Murfreesboro mural stirs controversy
MURFREESBORO — The final decision of a mural commissioned by Mayor Lynn Johnson for the Murfree Center now lies in the hands of the Murfreesboro Town Council.
On Tuesday, Mayor Johnson pitched her idea to members of the Murfreesboro Beautification Commission (MBC) and they voted 3-1 to recommend to the Council to allow the mural to be painted.
However, Johnson’s commission of the mural does not come without controversy as work had already begun on the project without approval by MBC and council members.
At their last meeting held on Feb. 10, council members were informed of the Mayor’s desire to have the mural painted in the Murfree Center, a town-owned building often rented out for private and public events.
Meanwhile, work on the mural by artist Martha McDuffie Gibson had already started without the project going before the sanctioned governing bodies.
During her report to council in the Feb. 10 meeting, Johnson said she had a commissioned a mural to be painted.
She showed council members and those in the audience alike a rendering of the mural, a garden-like scene with a gazebo in the background.
The mural would be painted on the far back wall of the center, in the alcove near the kitchen. Johnson said two lights would be positioned to illuminate the mural.
While no town funds would be used to pay for the mural (Johnson would pay for the work), council members noted the project would have to go through the proper channels; first to the MBC and then to council.
“Do we want anything on the walls when different people use the center” asked Council member Gloria Odum.
Mayor Pro-tem Molly Eubank suggested the project go before the MBC.
MBC Chairperson Berna Stephens, who was in attendance at the council meeting, agreed to place the item on the commission’s Feb. 17 agenda.
Odum noted Johnson had done great things in the past, but she was uneasy about the mayor doing what she wanted with the Murfree Center.
“I’m concerned about that…because we (council) are the custodians of that building,” she said to Johnson. “I’m uncomfortable giving that authority to the mayor (in general), and that’s not just you.”
At Tuesday’s MBC meeting, Johnson, joined by Gibson presented the project to commission members, including Stephens, Walter Thomas, Craig Daniel, Lillie Owens-White and Betty Liverman.
Johnson noted how murals often made towns a destination spot.
“There are towns that have tours,” she said. “It was something that brought people to town.”
Gibson noted art displayed around town could attract businesses that, according to her, look for history, art and culture elements within communities.
Gibson is well-known for her work in the area. In Virginia she has worked on numerous projects for municipalities, including Franklin and Norfolk.

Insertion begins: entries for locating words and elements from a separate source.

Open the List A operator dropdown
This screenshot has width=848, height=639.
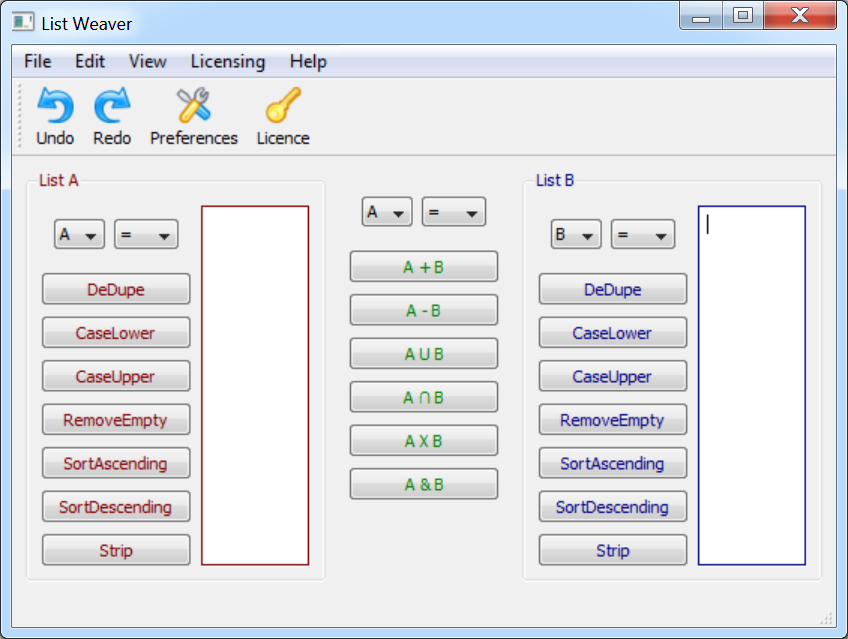click(x=146, y=235)
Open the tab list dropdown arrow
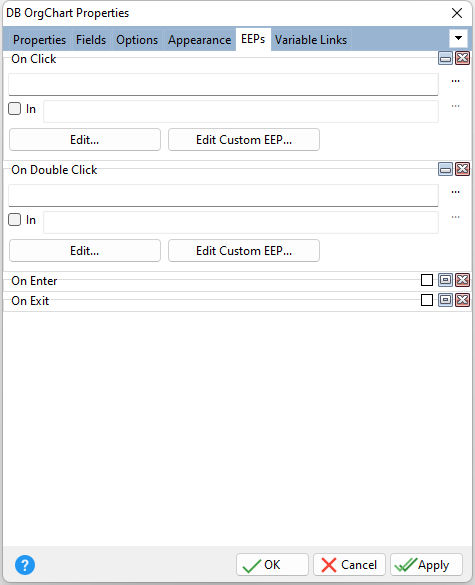This screenshot has width=475, height=585. pyautogui.click(x=458, y=38)
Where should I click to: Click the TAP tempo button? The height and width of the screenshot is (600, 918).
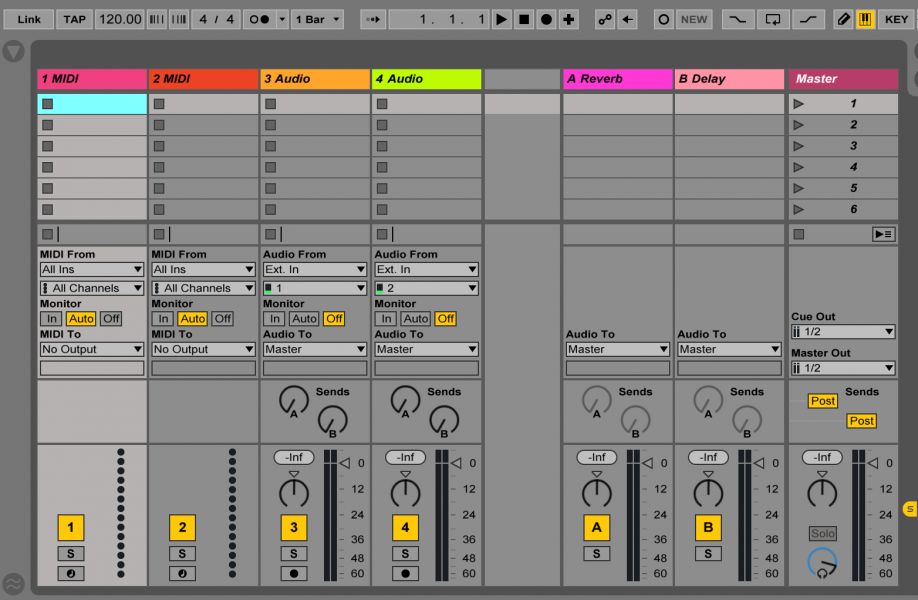coord(75,19)
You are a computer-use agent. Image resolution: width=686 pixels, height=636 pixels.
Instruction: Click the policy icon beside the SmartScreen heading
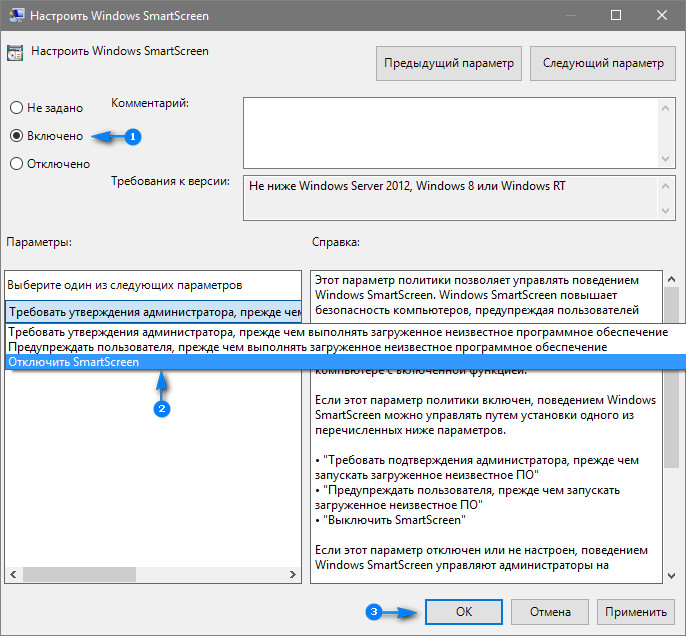coord(17,51)
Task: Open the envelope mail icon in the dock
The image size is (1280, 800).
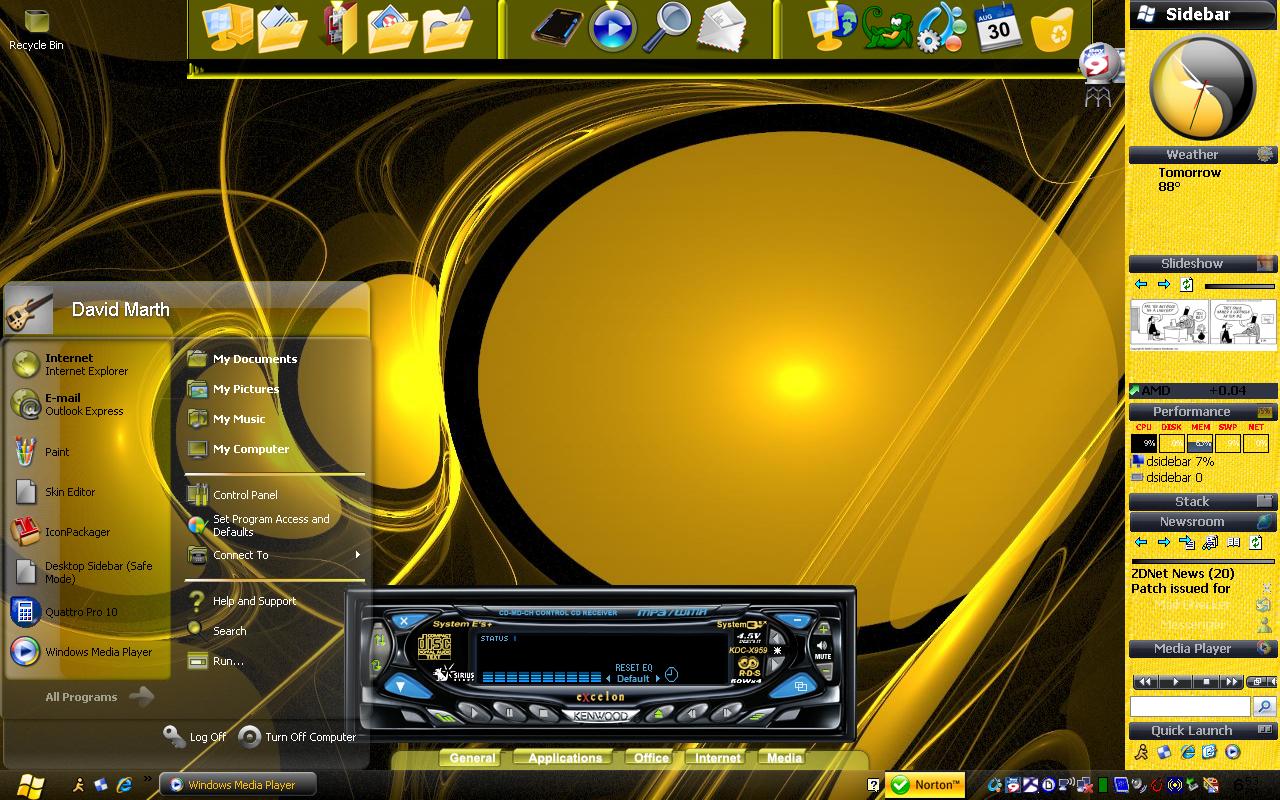Action: pyautogui.click(x=722, y=27)
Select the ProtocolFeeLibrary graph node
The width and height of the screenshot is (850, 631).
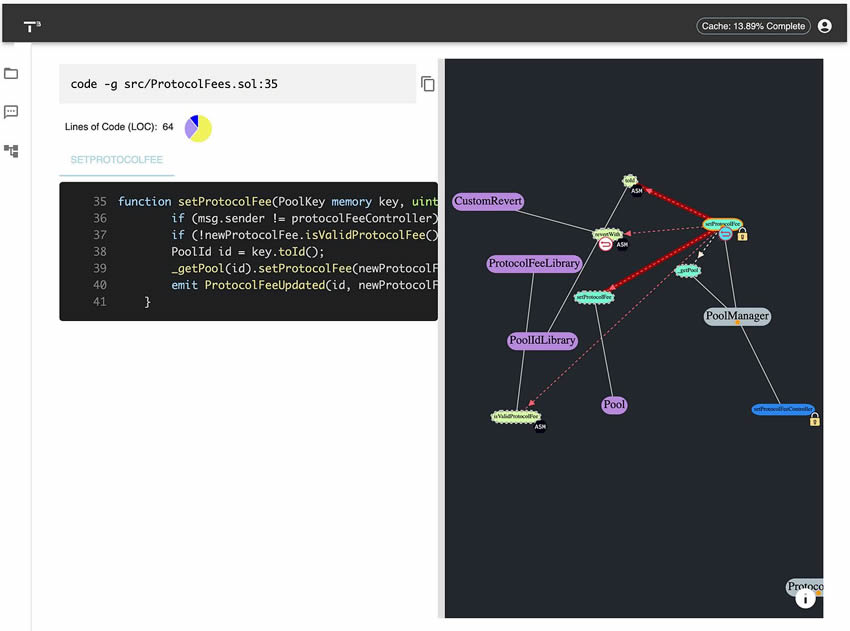[534, 264]
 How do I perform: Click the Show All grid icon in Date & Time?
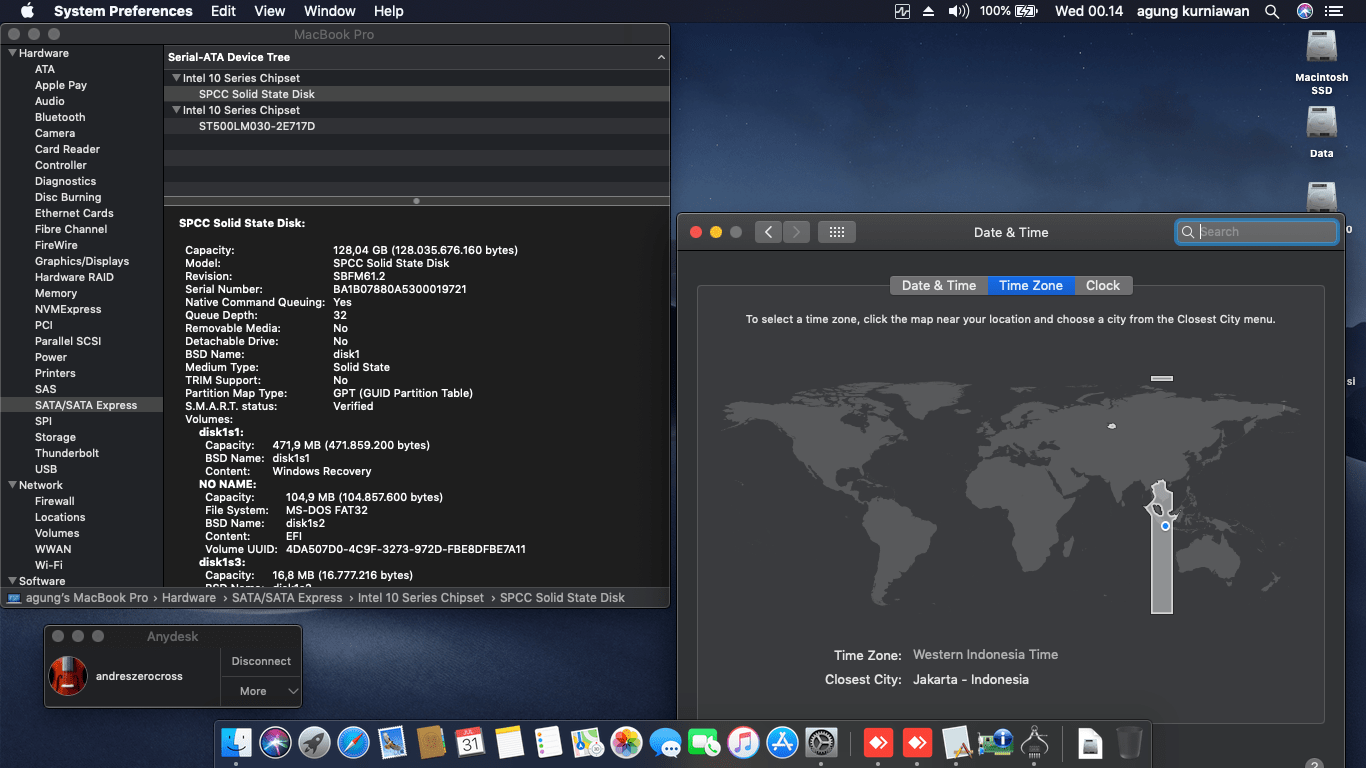[836, 231]
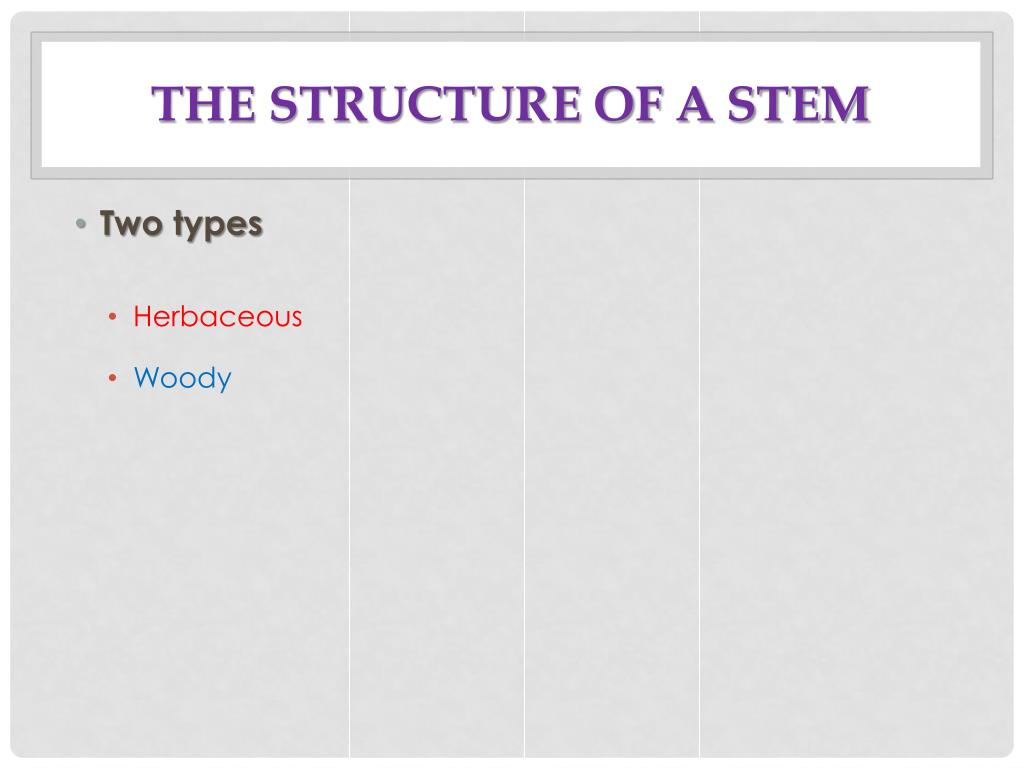Click the gray bullet before "Two types"

point(81,224)
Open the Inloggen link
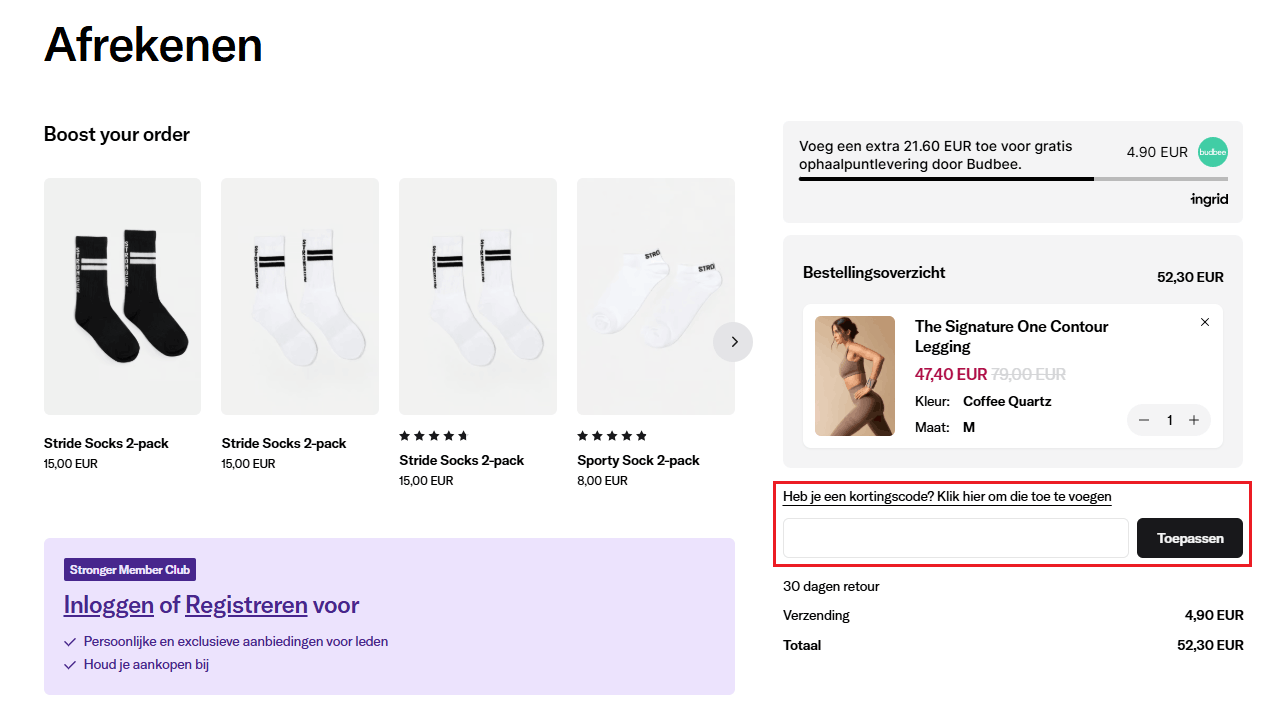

Johnson noted in her presentation she had previously been given the authority to decorate the Murfree Center and that authority had been given in open session and closed session.
Town Administrator Cathy Davison said she would search past meeting minutes that granted that authority.
While Liverman and Dennis voiced support for the mural, others raised concerns about whether the mural was appropriate for a community meeting place.
Stephens questioned if the mural was too much for the building that was utilized by all types of people.
“Is it neutral enough for all occasions?” she questioned.
Owens-White also voiced a similar concern, wondering if all people would have an input.
Johnson and Gibson suggested a curtain be placed in front of the mural so that if a patron of the center wanted to they could cover the mural.
Stephens said she would abstain from the vote.
The remaining MBC members gave their votes and in a 3-1 vote (Thomas objected) agreed to recommend to the council to have the mural painted.
Johnson also spoke about window treatments she had donated awhile ago and are currently displayed in the center. She added that it was mentioned by council to get the MBC’s approval.
MBC members approved the window treatments.
A MBC report is listed on the council’s upcoming agenda for Tuesday, Feb. 24.
As of Friday, Davison said she has not found the council’s decision Johnson was referring to that gave the mayor authorization to decorate the Murfree Center. Davison did find the formation of a Murfree Center Committee on Dec. 5, 2005, which would have been the council’s organization meeting.